> _Excerpt provided_
▬▬▬
In the second game of the season, the Bengals rookie tandem of quarterback Andy Dalton and wide receiver A.J. Green  hooked up for the first of their 41 touchdowns on Green, the draft's fourth pick, and his  spectacular tight-rope job in the end zone as the Bengals crawled to within 24-22 with 3:09 left in the game.

They had the ball on the Denver 36 on fourth-and-one when Dalton tried a naked bootleg. Far from fooled, Denver linebacker Von Miller, the draft's second pick, blew it up and forced Dalton to throw an incompletion and stop the Bengals' best bid.

"I have huge respect for all those guys over there," Miller said Wednesday in a conference call to the Cincinnati media. "Me and (Carlos) Dunlap and me and (Dre) Kirkpatrick are pretty good friends as well … I have a whole lot of respect for Andrew Whitworth. He's been the NFLPA rep for a long time. I have respect for him. I know him off the field. He's a great guy."
▬▬▬
> _Data shown_
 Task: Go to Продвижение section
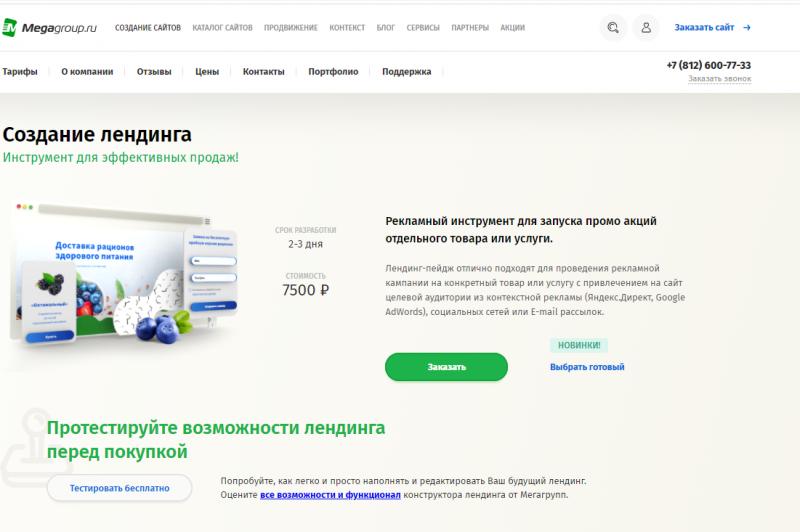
▬▬▬
> _Problems_
**a)** In the Bengals excerpt, switch "Denver" to "Broncos" and write out everything from "In the second" down to "Bengals' best bid.".
**b)** According to the Bengals excerpt, which pick in the draft was Von Miller?
**c)** List every person named in the Bengals excerpt.
The data above was taken from a different source.

> _Exercise answers_
**a)**
In the second game of the season, the Bengals rookie tandem of quarterback Andy Dalton and wide receiver A.J. Green  hooked up for the first of their 41 touchdowns on Green, the draft's fourth pick, and his  spectacular tight-rope job in the end zone as the Bengals crawled to within 24-22 with 3:09 left in the game.

They had the ball on the Broncos 36 on fourth-and-one when Dalton tried a naked bootleg. Far from fooled, Broncos linebacker Von Miller, the draft's second pick, blew it up and forced Dalton to throw an incompletion and stop the Bengals' best bid.

**b)** He was the draft's second pick.

**c)** Andy Dalton, A.J. Green, Von Miller, Carlos Dunlap, Dre Kirkpatrick, Andrew Whitworth